→ Task requirements: As the output, give exactly the lines that run from the one with "You are a computer-use" through the end of the records below, and omit pictures.

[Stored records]
____

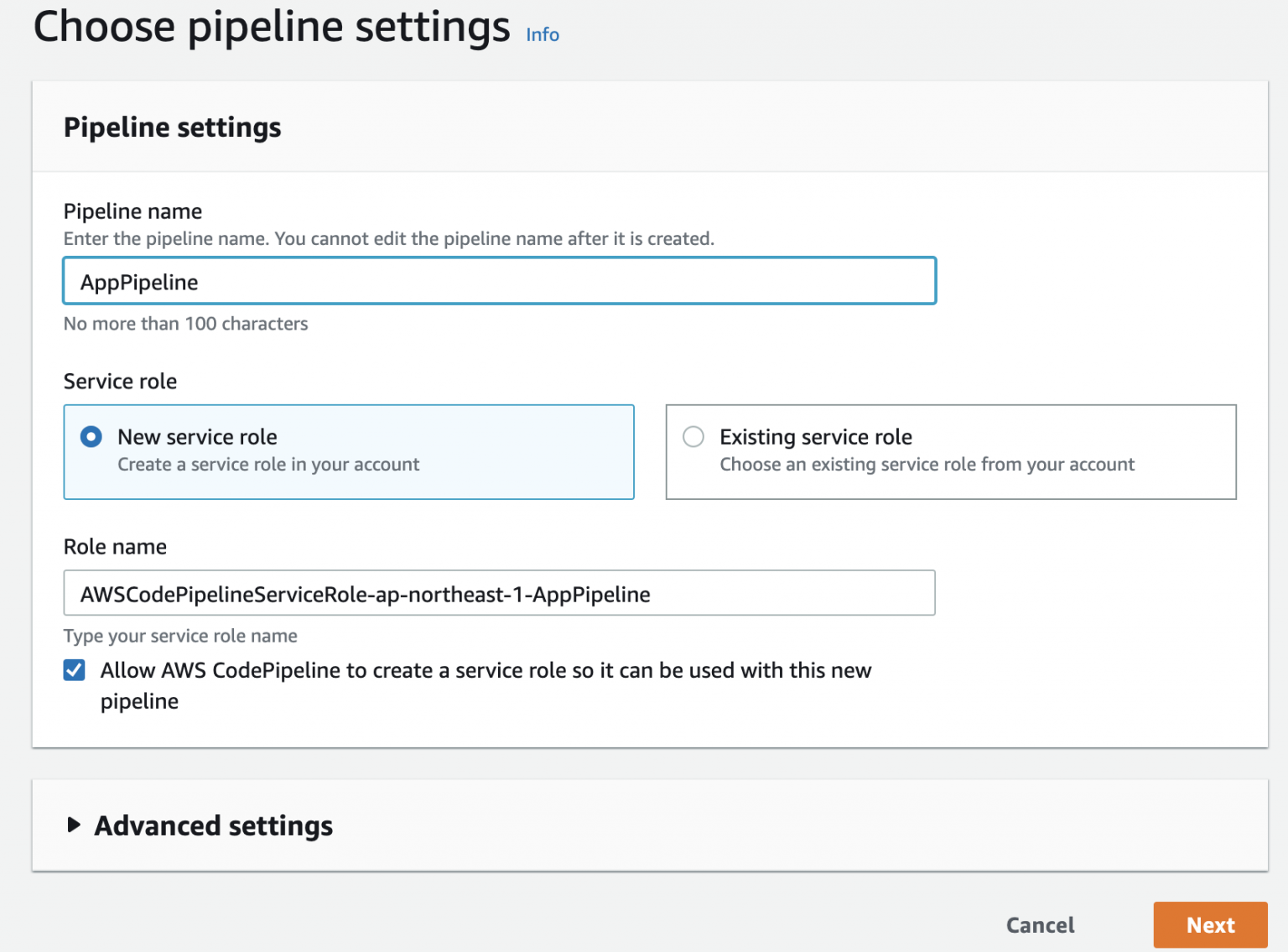Click the Choose pipeline settings heading
The image size is (1288, 952).
point(270,27)
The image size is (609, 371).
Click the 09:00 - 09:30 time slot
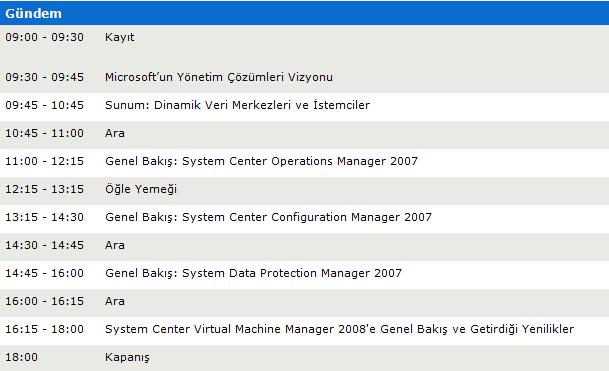(x=44, y=37)
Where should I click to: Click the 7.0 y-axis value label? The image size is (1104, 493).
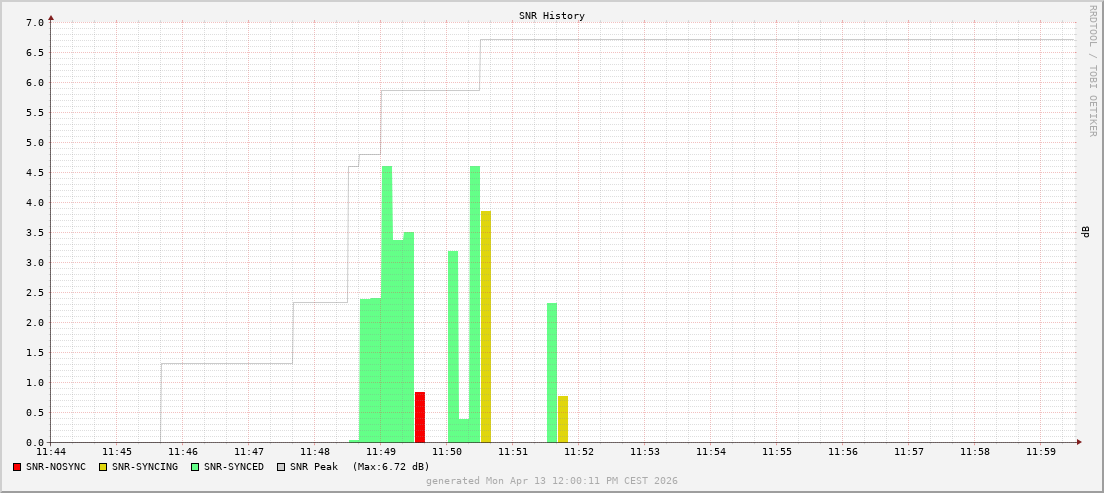coord(34,22)
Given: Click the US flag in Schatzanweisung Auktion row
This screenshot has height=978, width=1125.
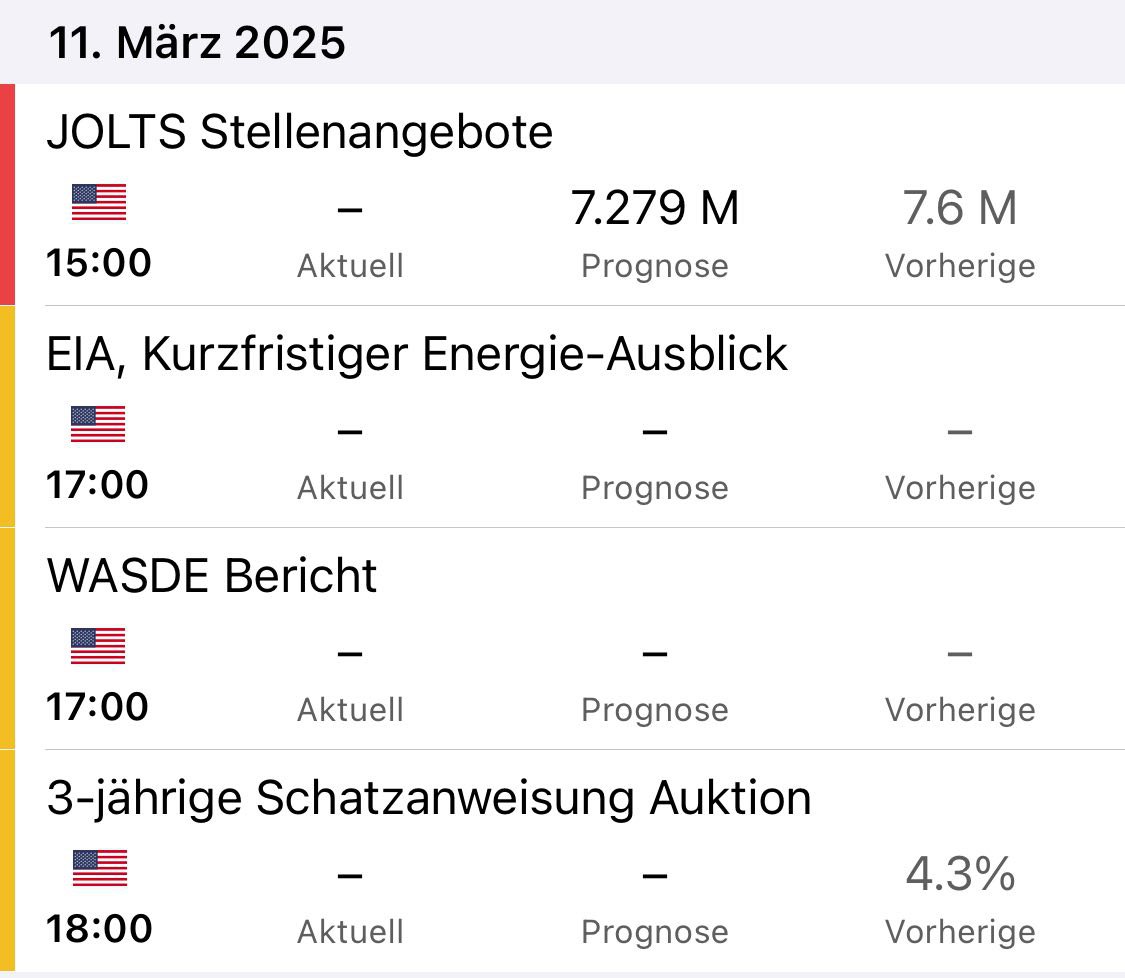Looking at the screenshot, I should pyautogui.click(x=99, y=868).
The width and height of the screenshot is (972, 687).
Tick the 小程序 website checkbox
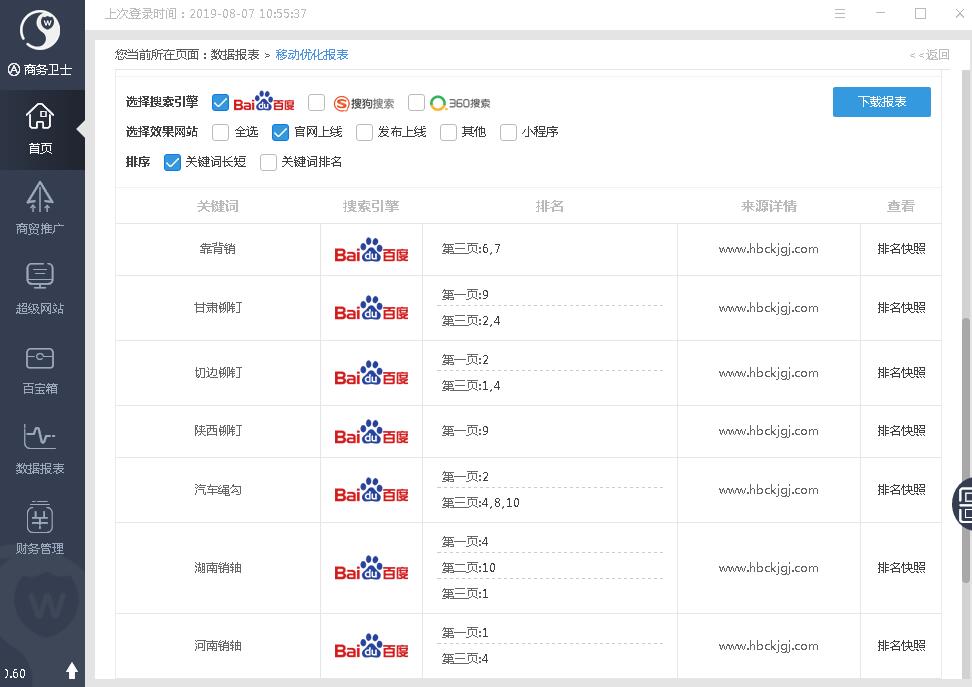pos(508,132)
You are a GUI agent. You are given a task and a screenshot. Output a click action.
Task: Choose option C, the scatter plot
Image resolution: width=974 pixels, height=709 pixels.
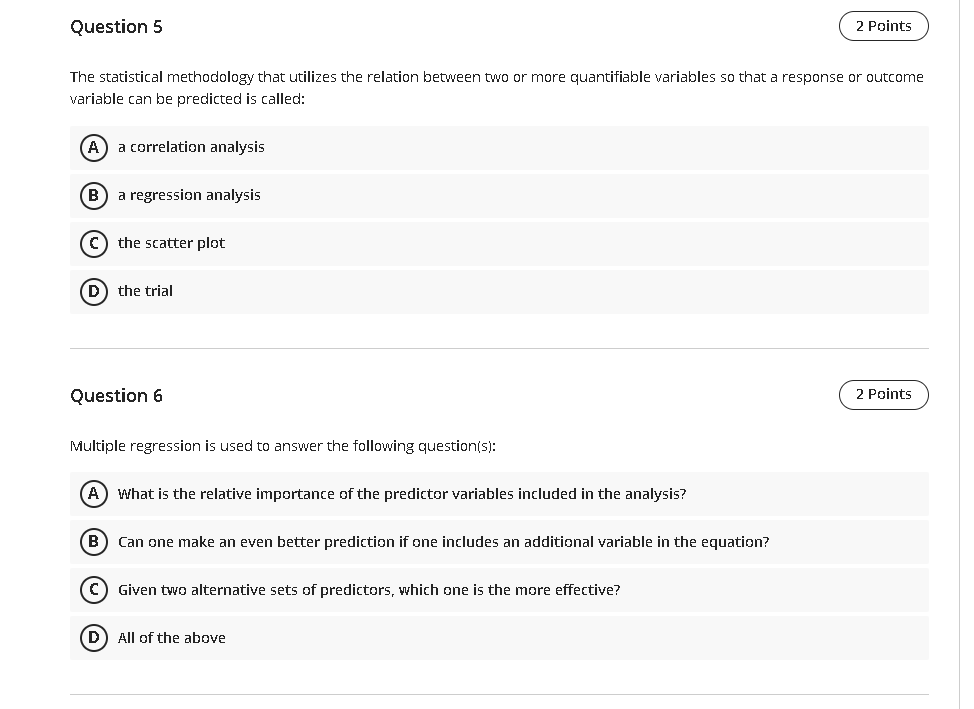[94, 243]
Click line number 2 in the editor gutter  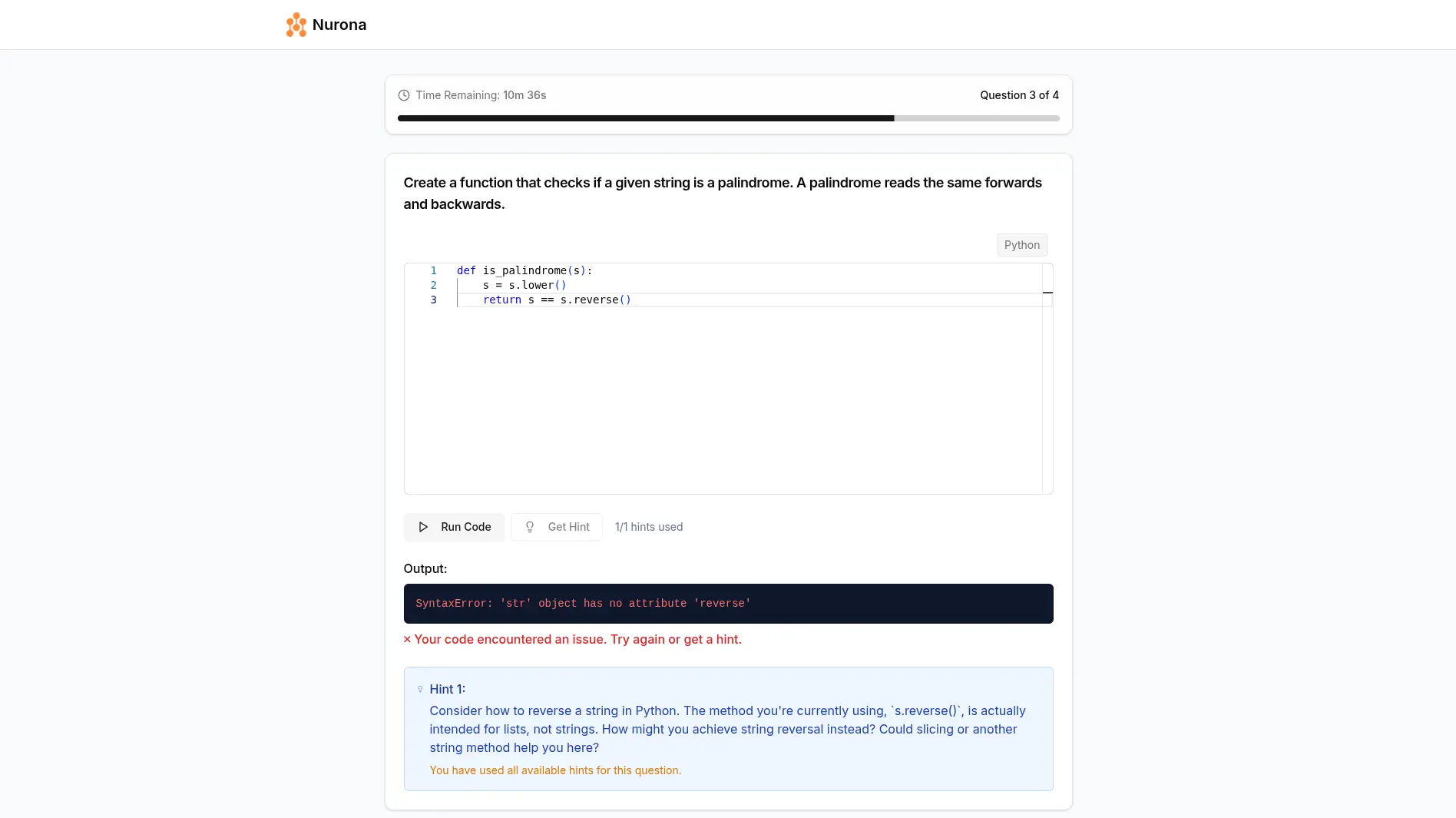tap(434, 285)
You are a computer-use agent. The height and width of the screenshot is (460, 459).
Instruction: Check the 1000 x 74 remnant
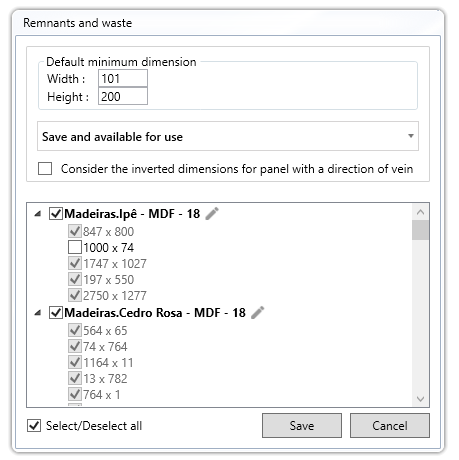(x=75, y=248)
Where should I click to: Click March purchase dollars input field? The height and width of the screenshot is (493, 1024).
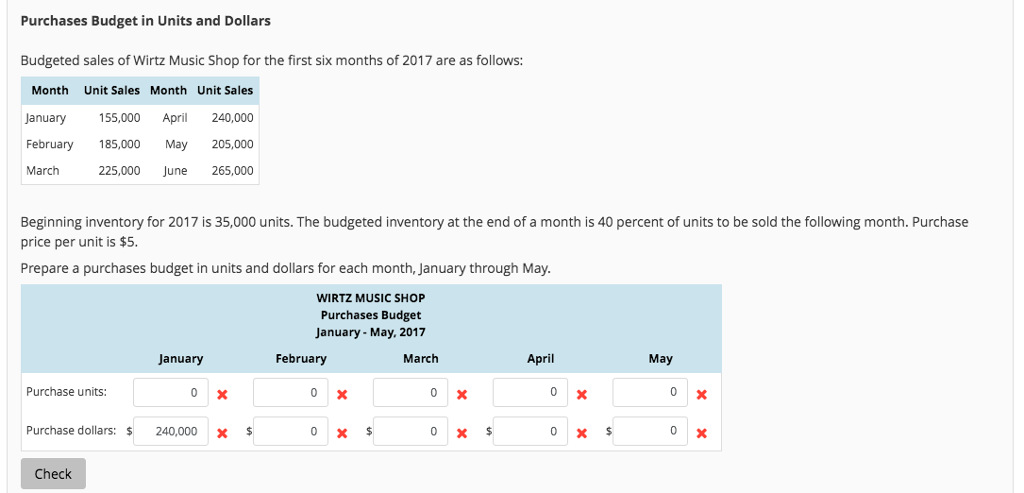411,432
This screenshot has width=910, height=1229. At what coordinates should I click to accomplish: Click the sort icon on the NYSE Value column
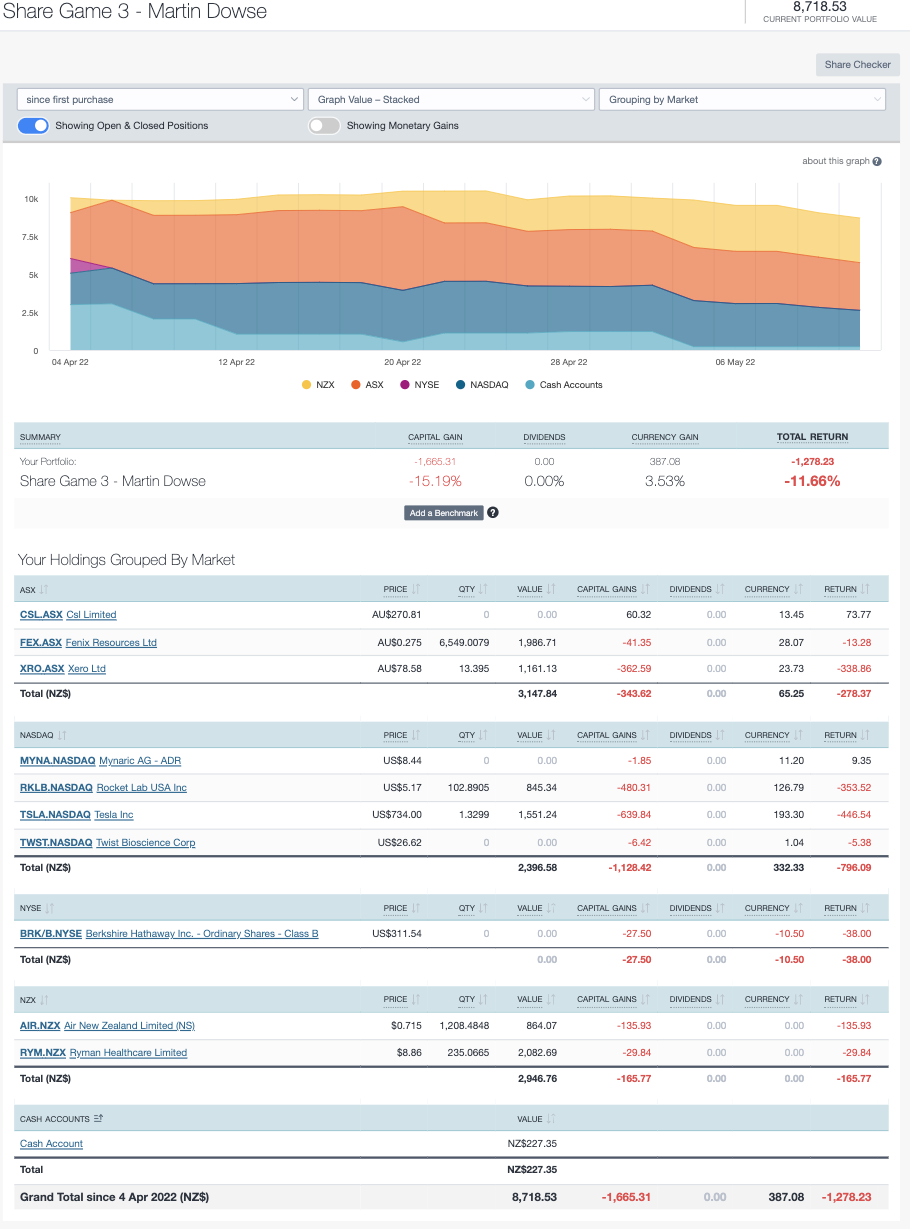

____

→ Solution to this problem:
You are a computer-use agent. The height and width of the screenshot is (460, 459).
Instruction: Check the 1000 x 74 remnant
(x=75, y=248)
Where should I click to: Click March purchase dollars input field? The height and width of the screenshot is (493, 1024).
411,432
This screenshot has width=910, height=1229. At what coordinates should I click to accomplish: Click the sort icon on the NYSE Value column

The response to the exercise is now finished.